我有一个带有特征(人名)和标签(人的种族)的 csv 文件。我可以使用 Python Pandas 设置数据框,但是当我尝试将其与 NLTK 模块链接以运行朴素贝叶斯时,我收到以下错误:
Traceback (most recent call last):
File "C:\Users\Desktop\file.py", line 19, in <module>
classifier = nbc.train(train_set)
File "E:\Program Files Extra\Python27\lib\site-packages\nltk\classify\naivebayes.py", line 194, in train
for fname, fval in featureset.items():
AttributeError: 'str' object has no attribute 'items'
这是我的代码:
import pandas as pd
from pandas import DataFrame
import re
import numpy as np
import nltk
from nltk.classify import NaiveBayesClassifier as nbc
data = pd.read_csv("C:\Users\KubiK\Desktop\OddNames_sampleData3.csv")
frame = DataFrame(data)
frame.columns = ["feature", "label"]
feature = frame.feature
label = frame.label
# Extract features.
featuresets = [(feature, label) for index, (feature, label) in frame.iterrows()]

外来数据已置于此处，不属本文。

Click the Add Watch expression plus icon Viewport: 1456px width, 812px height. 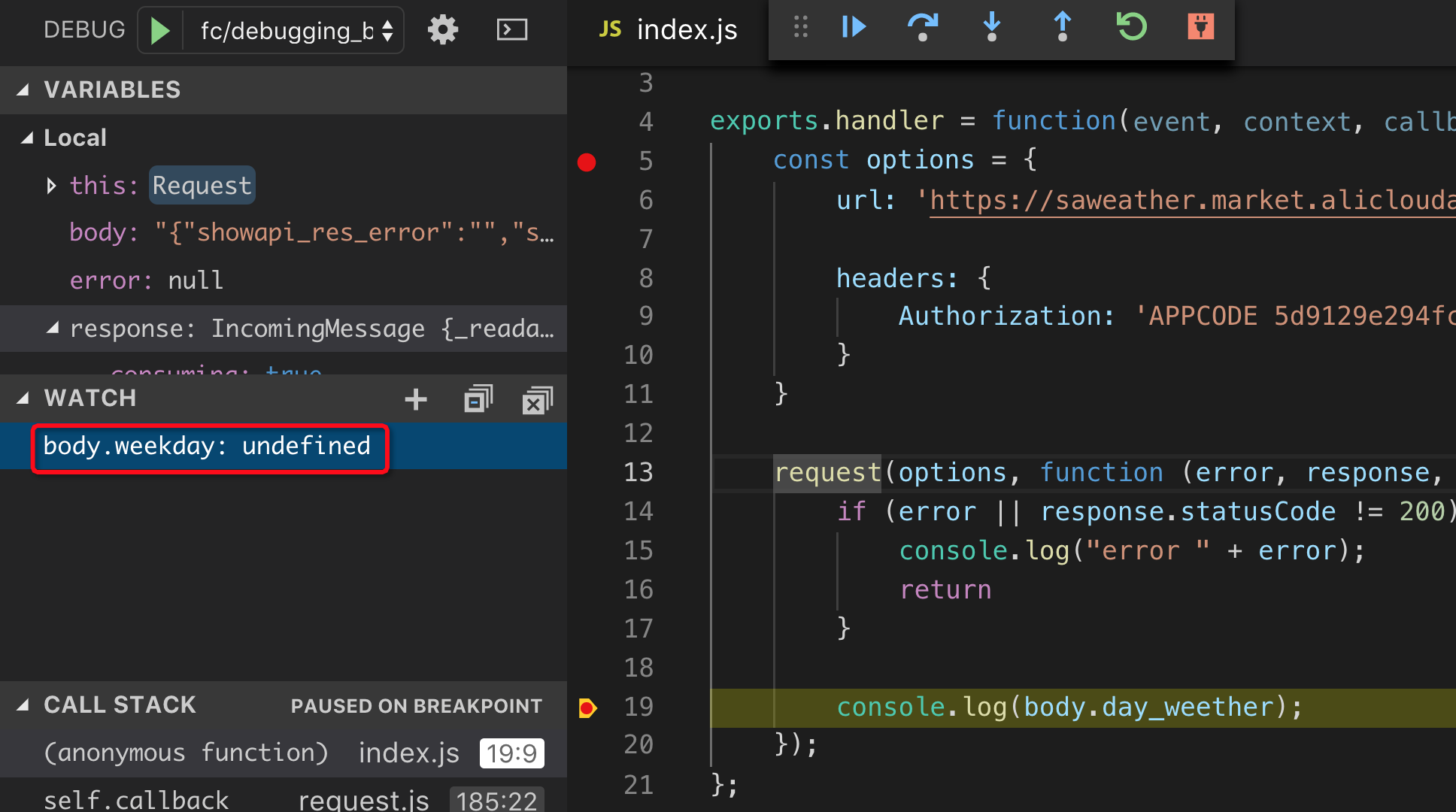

# Split train and test set
train_set, test_set = featuresets[:400], featuresets[400:]
# Train a classifier
classifier = nbc.train(train_set)
# Test classifier on "Neo"
print classifier.classify(ethnic_features('Silva'))
样本数据:
Name Ethnicity
J-b'te Letourneau Scotish
Jane Mc-earthar French
Li Chen Chinese
Amabil?? Bonneau English
Emma Lef??c French
C., Akeefe African
D, James Matheson English